[Pixel coordinate grounding data]

= = = = = = =

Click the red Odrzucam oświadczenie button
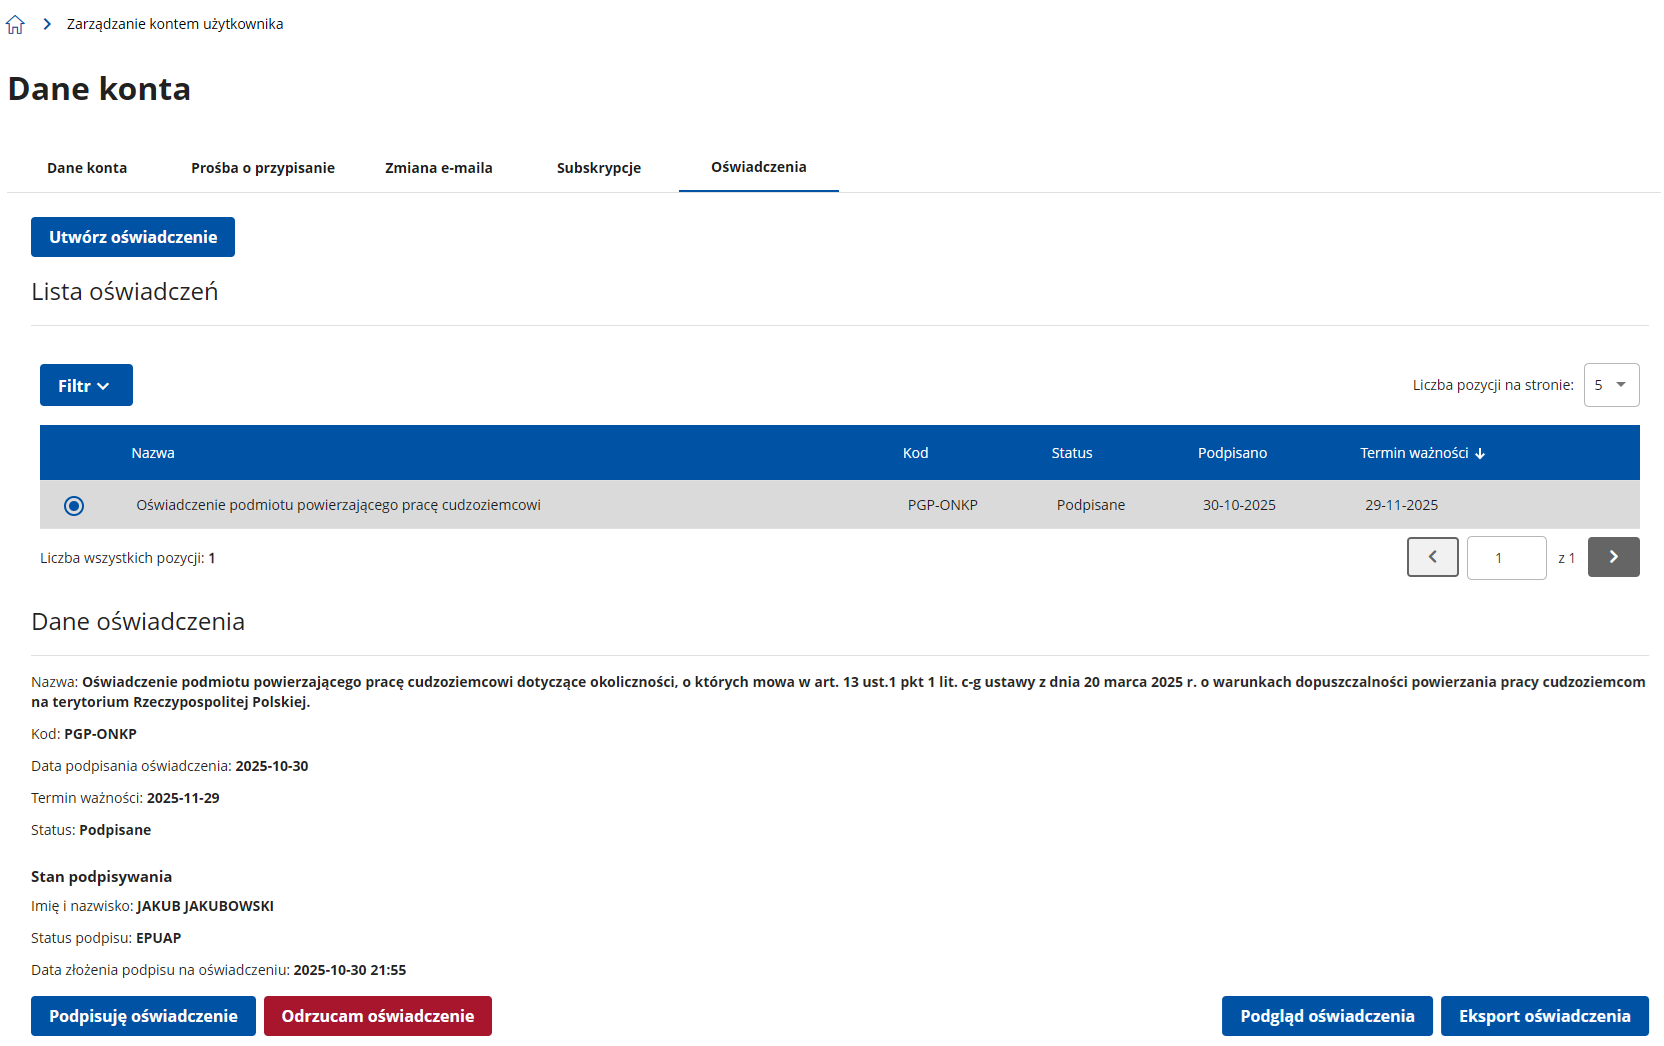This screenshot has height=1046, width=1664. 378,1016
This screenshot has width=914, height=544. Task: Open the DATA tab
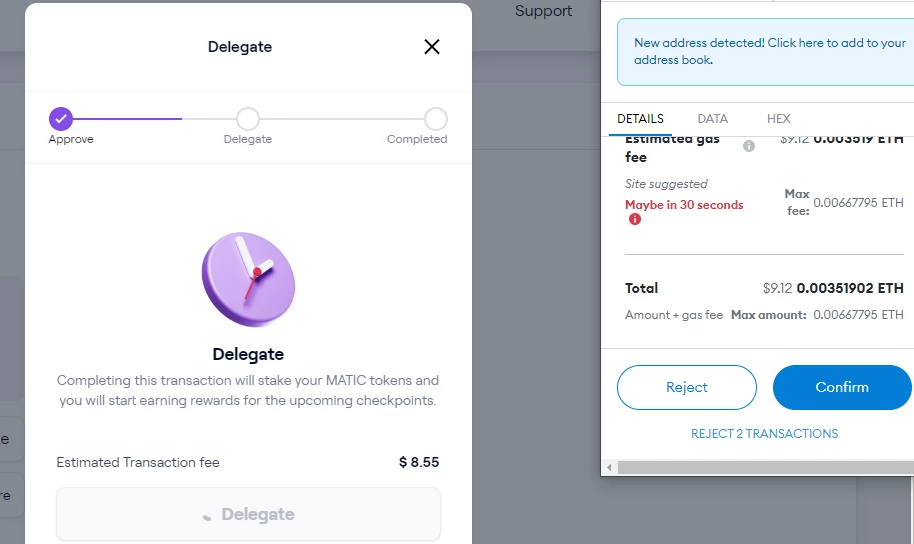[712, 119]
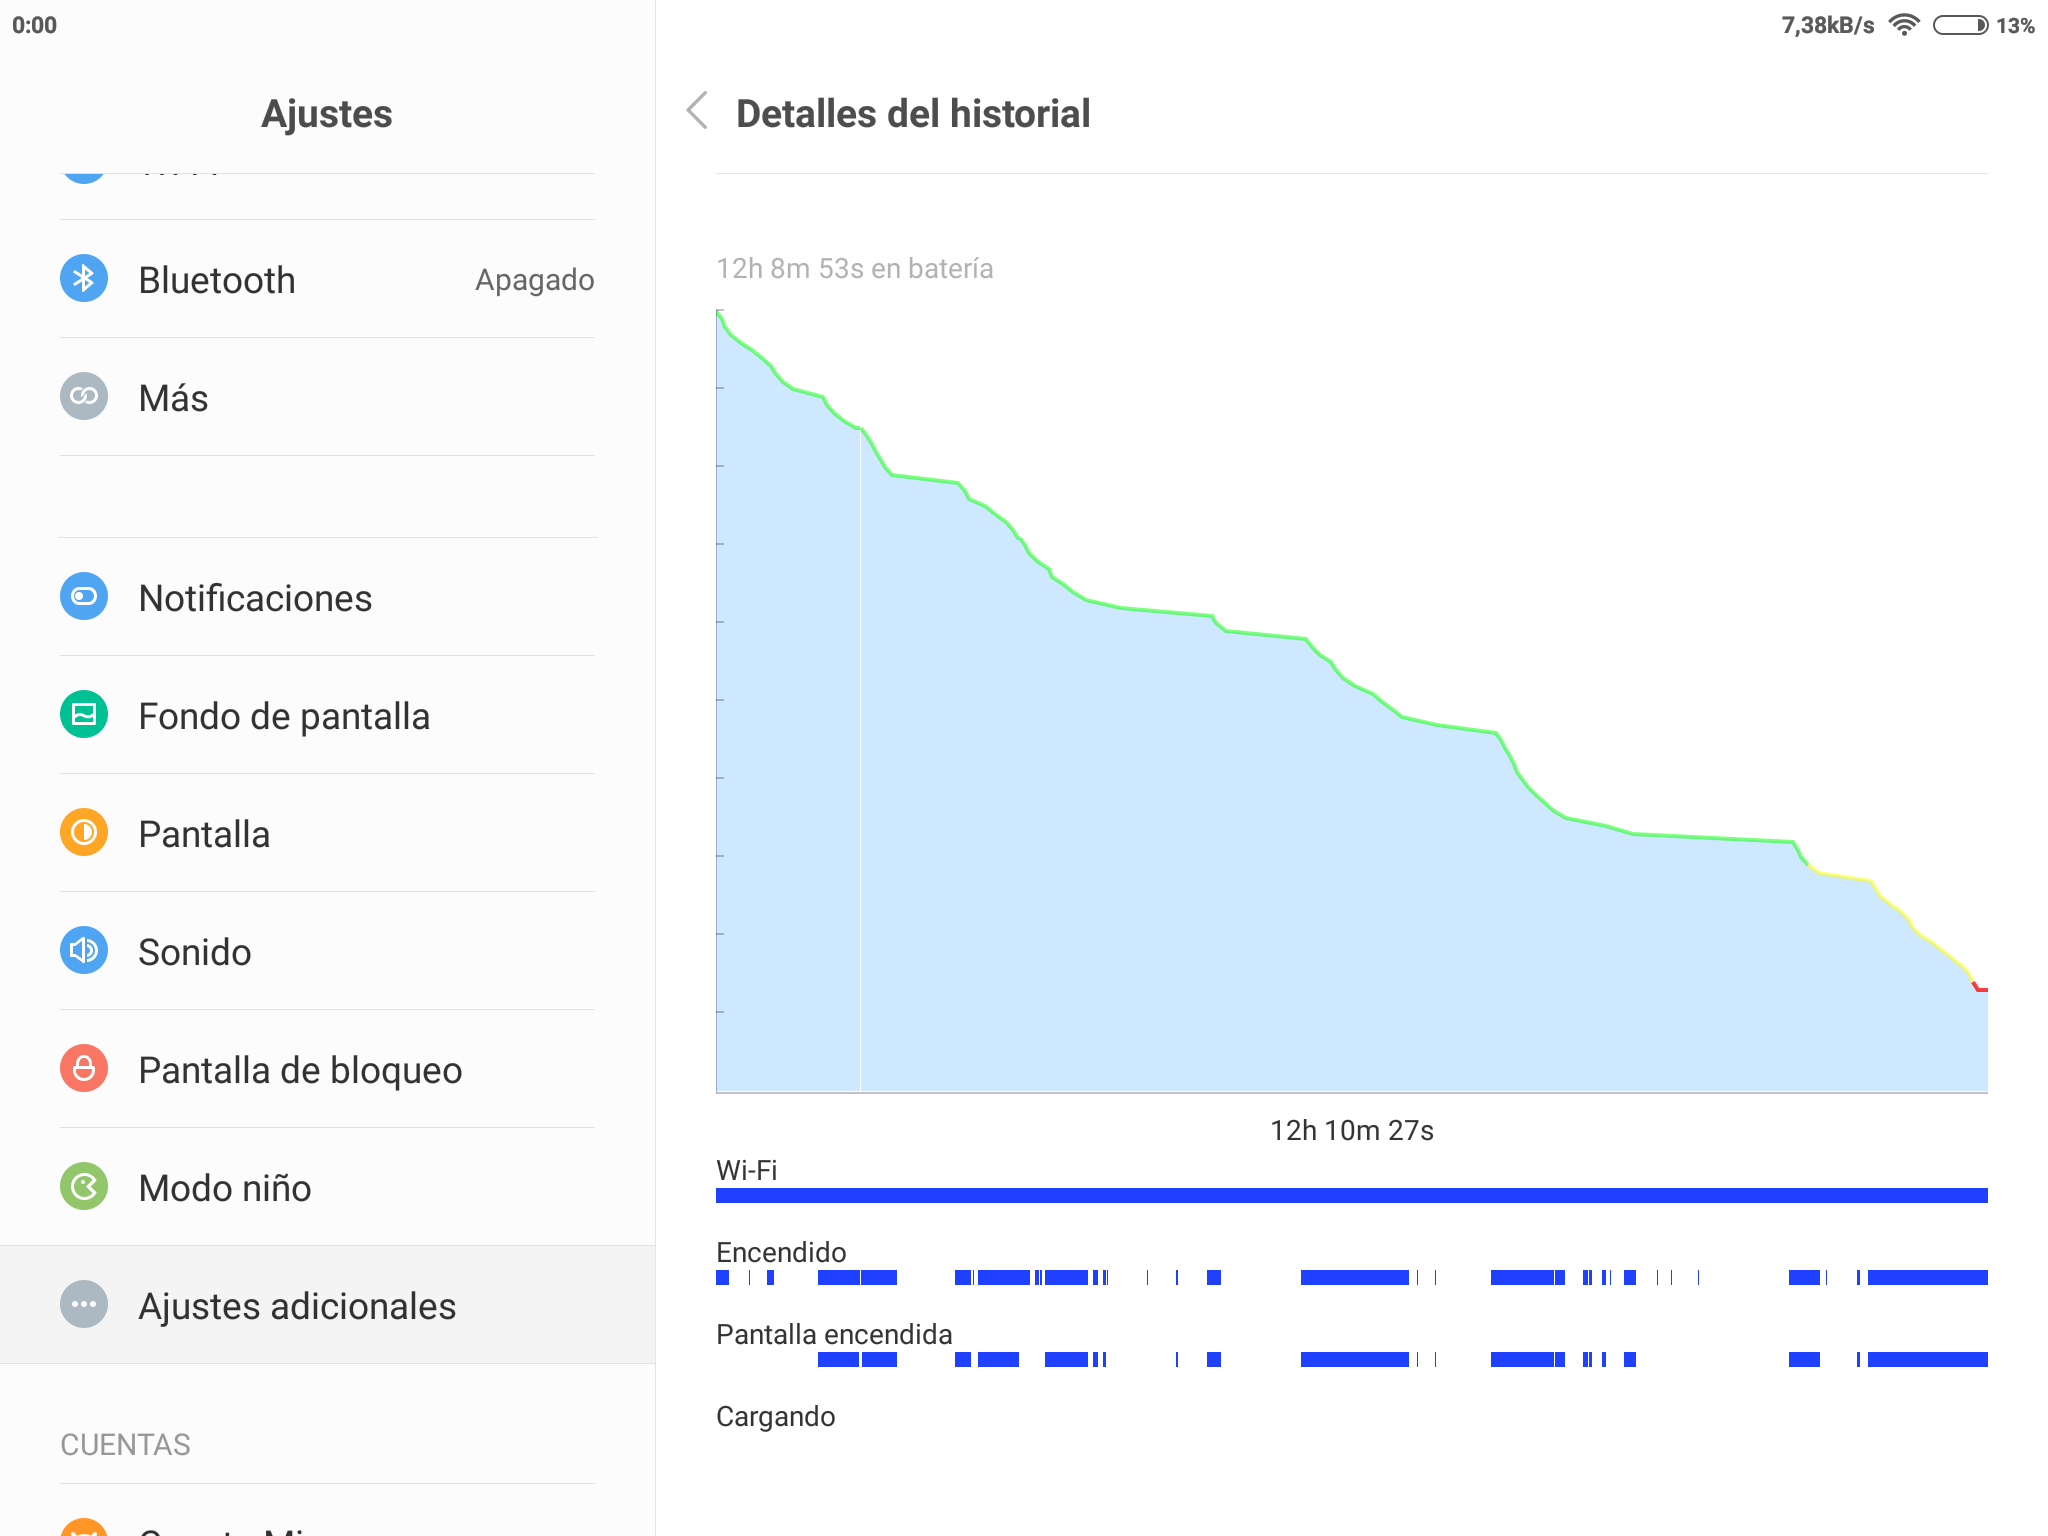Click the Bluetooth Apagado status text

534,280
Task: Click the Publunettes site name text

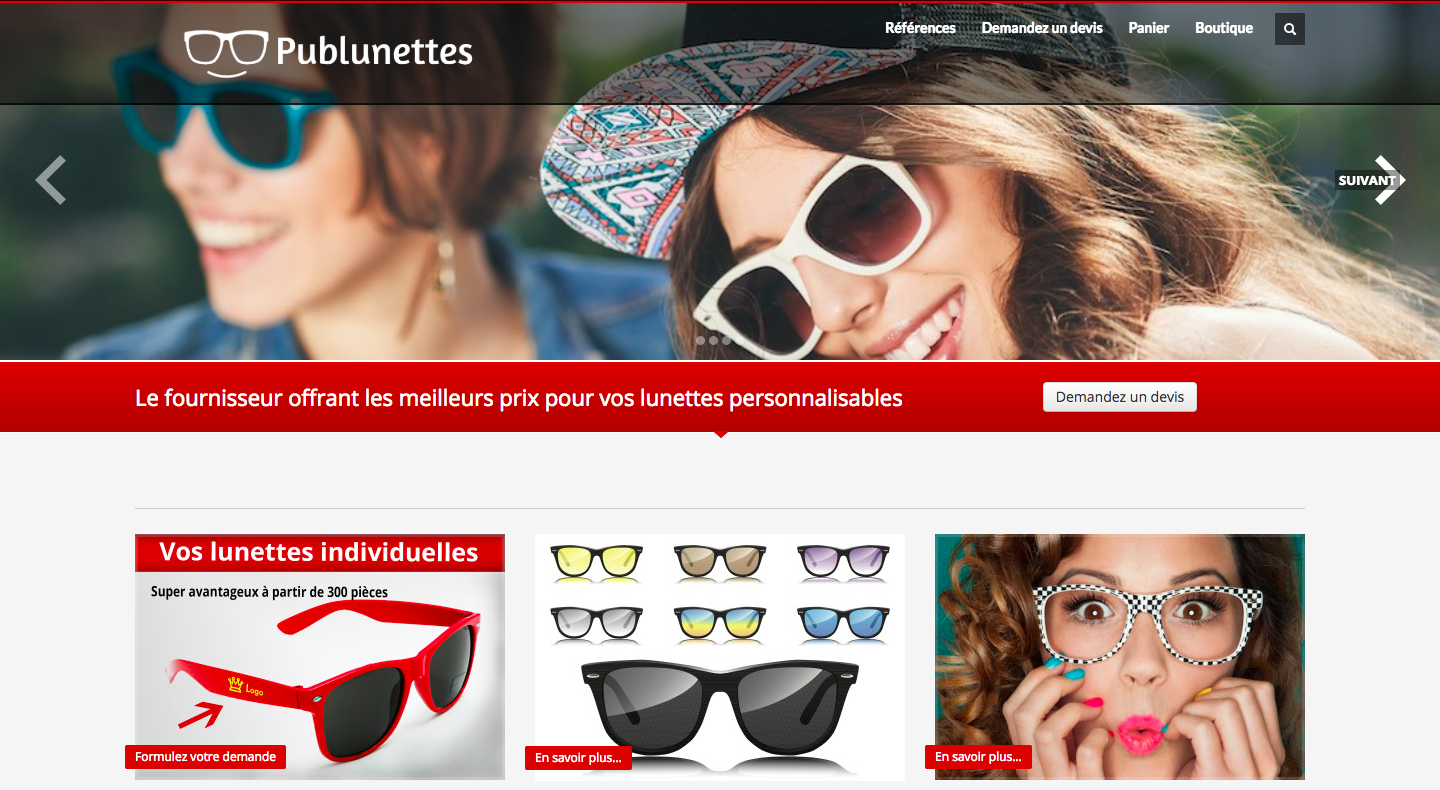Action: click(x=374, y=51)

= = = = = = =

▶ _Task directions_:
An exact transcription of the records above is needed, with no pictures included.

▶ _Solution for this problem_:
Click the red Odrzucam oświadczenie button
This screenshot has height=1046, width=1664. 378,1016
This screenshot has width=914, height=544. Task: Open the DATA tab
[712, 119]
Click the Bluetooth Apagado status text

534,280
Task: Click the Publunettes site name text

Action: click(x=374, y=51)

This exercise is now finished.